A8 2番目に不登校になった子へのかかわりから(講師:齊藤真沙美)

 きょうだいで不登校になると、はたから「家庭に問題があるのでは?」という目で見られたり、「私がきちんと対応しなかったから」と自分を責める親御さんも多いのではないでしょうか。また、不登校の子がひとりいると、学校に通っている他のきょうだいに負担がかかったり、我慢をしなければならなくなり、それが「きょうだいで不登校」の一因となることもあります。

 でも、この妹さんにとって、学校がとても居心地がよく、楽しいところであれば、家庭内にどんな状況があっても登校はするはずです。そう考えると、きょうだいで2番目以降に不登校になる子も、学校でなんらかの過ごしにくさや傷つき体験をもっているのではないかと考える必要があるでしょう。

 このケースのように、お兄ちゃんのときは厳しく登校を促したのに、妹さんのときは行けないことをすぐに認めたため、きょうだい間の葛藤が大きくなるのはよくあることです。また、お兄ちゃんが不登校で、妹さんが登校している場合、「なんでお兄ちゃんだけ学校を休んでいいの? ズルいよ。私だって休みたいのに」という不満も生じやすいのです。

きょうだいの不平不満を受けとめる

 そんなとき、登校しているお子さんが、お母さんに不平不満を言えるような関係になっているかどうかは、非常に大事なポイントです。
 このケースについていえば、お母さんはお兄ちゃんの気持ちをよく把握しています。このお兄ちゃんは、お母さんに対して、「自分のときは厳しく登校するように言われたのに、妹はズルい」とか、「どうして学校に行かないことを認めてくれなかったのか」など、率直に気持ちを伝えているのかもしれません。これはとても重要なことです。
 つまり、自分の不平不満を含めた正直な気持ちを言葉で表現すること。そして、それを親にしっかり受けとめてもらうこと。これらの作業をくりかえすことによって、本人のなかでネガティブな気持ちがしだいに昇華されていくのです。

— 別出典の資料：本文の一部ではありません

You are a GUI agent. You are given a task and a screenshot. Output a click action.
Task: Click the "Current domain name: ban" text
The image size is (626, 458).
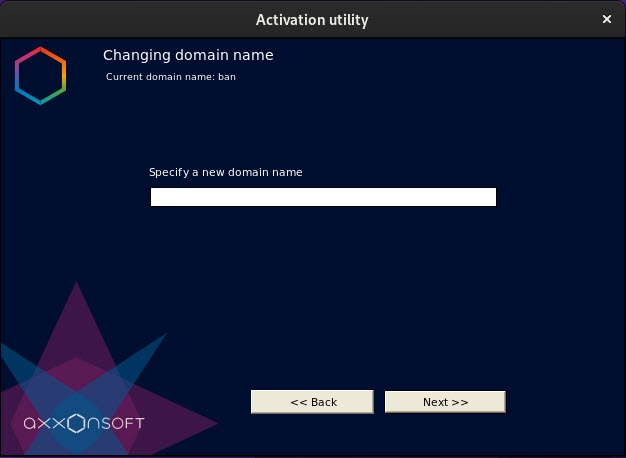tap(170, 76)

 お母さんにしてみれば、はじめてお兄ちゃんの不登校問題に直面したとき、それを簡単に認めていいとは思えない状況があったわけですし、一方、お兄ちゃんにしてみれば、「妹はすぐに不登校を認めてもらった」「なんで僕だけあんなに厳しくされたのか」と理不尽な気持ちになるのも当然です。
 まずはお母さんが、自分の思いをお兄ちゃんに正直に伝え、お兄ちゃんの思いもよく聞いて、互いの思いを共有することが第一です。具体的には、お兄ちゃんが妹さんのどんな点にズルさを感じたり怒りを感じているのか、そういう思いをきちんと受けとめて、認めていくことが大切になります。

お母さんの負担を軽減するために

 きょうだいで不登校になると、学校への欠席連絡だけでも親の負担は2倍、3倍になります。下が小学生、上が中学生なら、小中それぞれに連絡しなければならない。もし同じ学区内の小学校と中学校なら、学校側に小中で連携してほしいと頼み、どちらか一方の担任を窓口にしてもらったり、スクールカウンセラーがキーパーソンになって両校に情報を伝えてもらう方法もあります。
 このお兄ちゃんは私立中高一貫校に在籍しているため、小学校との連携は難しいと思いますが、地域の教育相談機関を利用すれば、相談員が私立の学校と連携をとることもできます。
 すべて自分でしなければ、と抱えこまず、学校や相談機関に頼めるものは頼んで、できるだけ自分の負担を軽くするように心がけてください。

比較的ダメージの少ない子から取り組んでみる

 きょうだいで不登校になったとき、最初に不登校になった子のほうが、ギリギリまで我慢に我慢を重ね、行くか行かないかで葛藤した末に、倒れるように不登校になるケースが比較的多いように感じます。
 一方、2番目以降に不登校になった子は、もちろんしんどい状況に変わりはないけれど、すでにきょうだいの不登校を見ていることから、いざとなったら「学校に行かない」という選択肢があることを知っています。ですから、やはり最初に不登校になった子のほうが傷つき体験が大きいと考えるのが自然でしょう。
 したがって親のかかわり方としては、比較的ダメージの少ない2番目以降の子どもの不登校から取り組んだほうが、やりやすい面はあるかもしれません。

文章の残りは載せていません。